[Stored data]
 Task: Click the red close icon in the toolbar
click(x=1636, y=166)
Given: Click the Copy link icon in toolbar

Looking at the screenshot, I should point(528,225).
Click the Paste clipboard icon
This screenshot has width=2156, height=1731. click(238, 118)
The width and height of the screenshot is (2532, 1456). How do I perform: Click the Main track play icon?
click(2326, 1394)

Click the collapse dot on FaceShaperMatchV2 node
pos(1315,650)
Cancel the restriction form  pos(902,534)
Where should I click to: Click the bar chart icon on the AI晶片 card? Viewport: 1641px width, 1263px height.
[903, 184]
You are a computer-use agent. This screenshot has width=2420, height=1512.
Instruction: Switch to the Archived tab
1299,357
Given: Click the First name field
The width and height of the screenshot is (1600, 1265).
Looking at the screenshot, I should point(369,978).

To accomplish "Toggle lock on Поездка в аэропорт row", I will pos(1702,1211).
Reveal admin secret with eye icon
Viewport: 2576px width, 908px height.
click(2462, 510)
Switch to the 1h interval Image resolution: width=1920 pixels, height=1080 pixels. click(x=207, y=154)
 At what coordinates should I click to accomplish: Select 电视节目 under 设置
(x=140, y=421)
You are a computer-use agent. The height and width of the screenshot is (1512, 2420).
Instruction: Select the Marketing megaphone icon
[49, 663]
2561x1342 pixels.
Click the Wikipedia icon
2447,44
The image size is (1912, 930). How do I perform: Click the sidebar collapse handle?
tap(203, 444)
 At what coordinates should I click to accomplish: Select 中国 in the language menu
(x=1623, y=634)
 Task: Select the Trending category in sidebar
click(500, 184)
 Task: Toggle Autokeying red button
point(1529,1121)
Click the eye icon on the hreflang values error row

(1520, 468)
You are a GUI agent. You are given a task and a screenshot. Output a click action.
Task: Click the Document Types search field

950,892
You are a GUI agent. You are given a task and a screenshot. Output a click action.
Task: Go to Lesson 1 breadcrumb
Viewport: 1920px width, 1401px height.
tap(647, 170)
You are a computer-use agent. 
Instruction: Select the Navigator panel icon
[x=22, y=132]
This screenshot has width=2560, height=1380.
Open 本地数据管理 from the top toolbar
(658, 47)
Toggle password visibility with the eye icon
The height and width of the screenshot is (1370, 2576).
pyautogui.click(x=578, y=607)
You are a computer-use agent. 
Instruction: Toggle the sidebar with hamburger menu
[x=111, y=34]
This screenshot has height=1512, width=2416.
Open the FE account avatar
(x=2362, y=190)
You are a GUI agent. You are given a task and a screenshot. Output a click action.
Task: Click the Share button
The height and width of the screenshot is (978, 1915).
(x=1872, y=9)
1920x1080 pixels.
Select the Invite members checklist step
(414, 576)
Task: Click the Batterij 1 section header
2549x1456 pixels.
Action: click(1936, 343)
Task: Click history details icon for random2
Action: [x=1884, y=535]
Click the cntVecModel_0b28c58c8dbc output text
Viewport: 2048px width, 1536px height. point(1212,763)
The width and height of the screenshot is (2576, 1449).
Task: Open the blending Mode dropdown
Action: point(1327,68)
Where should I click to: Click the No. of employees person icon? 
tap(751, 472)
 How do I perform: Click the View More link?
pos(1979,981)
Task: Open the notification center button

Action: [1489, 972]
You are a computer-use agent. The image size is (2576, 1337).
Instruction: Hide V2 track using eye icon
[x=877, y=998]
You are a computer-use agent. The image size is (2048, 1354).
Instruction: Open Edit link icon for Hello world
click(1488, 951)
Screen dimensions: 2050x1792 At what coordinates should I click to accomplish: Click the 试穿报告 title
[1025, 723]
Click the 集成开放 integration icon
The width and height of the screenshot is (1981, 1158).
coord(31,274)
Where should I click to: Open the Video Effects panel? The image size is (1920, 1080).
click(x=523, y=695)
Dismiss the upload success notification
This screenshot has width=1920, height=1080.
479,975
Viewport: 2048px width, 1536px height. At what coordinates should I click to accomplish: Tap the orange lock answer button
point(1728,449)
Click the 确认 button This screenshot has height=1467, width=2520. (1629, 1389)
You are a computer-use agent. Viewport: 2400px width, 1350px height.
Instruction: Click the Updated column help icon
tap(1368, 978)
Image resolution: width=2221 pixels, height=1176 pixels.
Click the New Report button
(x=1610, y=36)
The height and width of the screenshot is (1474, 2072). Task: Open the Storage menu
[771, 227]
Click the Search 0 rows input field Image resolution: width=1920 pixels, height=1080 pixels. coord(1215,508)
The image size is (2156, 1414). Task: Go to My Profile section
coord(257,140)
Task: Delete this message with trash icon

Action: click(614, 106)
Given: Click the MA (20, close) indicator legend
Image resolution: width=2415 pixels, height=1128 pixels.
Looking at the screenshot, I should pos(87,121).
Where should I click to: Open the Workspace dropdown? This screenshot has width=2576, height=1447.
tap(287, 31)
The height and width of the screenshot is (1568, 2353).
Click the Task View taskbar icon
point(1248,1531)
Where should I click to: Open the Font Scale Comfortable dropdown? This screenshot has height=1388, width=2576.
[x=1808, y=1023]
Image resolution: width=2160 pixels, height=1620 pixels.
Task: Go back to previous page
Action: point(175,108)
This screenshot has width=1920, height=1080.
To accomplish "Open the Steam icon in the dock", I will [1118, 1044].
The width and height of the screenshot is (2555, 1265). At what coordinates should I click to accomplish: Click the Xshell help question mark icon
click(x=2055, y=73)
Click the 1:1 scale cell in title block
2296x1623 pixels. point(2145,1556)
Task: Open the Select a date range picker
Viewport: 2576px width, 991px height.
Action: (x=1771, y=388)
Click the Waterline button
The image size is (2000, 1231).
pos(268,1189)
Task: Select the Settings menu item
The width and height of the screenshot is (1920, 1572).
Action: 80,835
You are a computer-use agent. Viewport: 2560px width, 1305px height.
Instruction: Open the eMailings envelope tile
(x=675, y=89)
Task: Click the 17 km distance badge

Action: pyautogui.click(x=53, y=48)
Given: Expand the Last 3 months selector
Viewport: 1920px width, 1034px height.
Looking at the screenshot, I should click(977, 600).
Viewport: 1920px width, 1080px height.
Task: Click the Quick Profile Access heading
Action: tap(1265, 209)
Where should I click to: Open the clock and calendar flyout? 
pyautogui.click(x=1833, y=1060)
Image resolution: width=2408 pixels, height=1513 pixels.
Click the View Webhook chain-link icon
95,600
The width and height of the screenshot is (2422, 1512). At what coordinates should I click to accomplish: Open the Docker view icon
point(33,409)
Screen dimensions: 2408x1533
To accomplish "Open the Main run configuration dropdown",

WORK REQUEST: Repeat exactly, and only, the lines from the one containing "Given: Expand the Last 3 months selector" through the last line above.

FINAL ANSWER:
Given: Expand the Last 3 months selector
Viewport: 1920px width, 1034px height.
Looking at the screenshot, I should click(977, 600).
Viewport: 1920px width, 1080px height.
Task: Click the Quick Profile Access heading
Action: tap(1265, 209)
Where should I click to: Open the clock and calendar flyout? 
pyautogui.click(x=1833, y=1060)
Image resolution: width=2408 pixels, height=1513 pixels.
Click the View Webhook chain-link icon
95,600
The width and height of the screenshot is (2422, 1512). At what coordinates should I click to accomplish: Open the Docker view icon
point(33,409)
Screen dimensions: 2408x1533
To accomplish "Open the Main run configuration dropdown",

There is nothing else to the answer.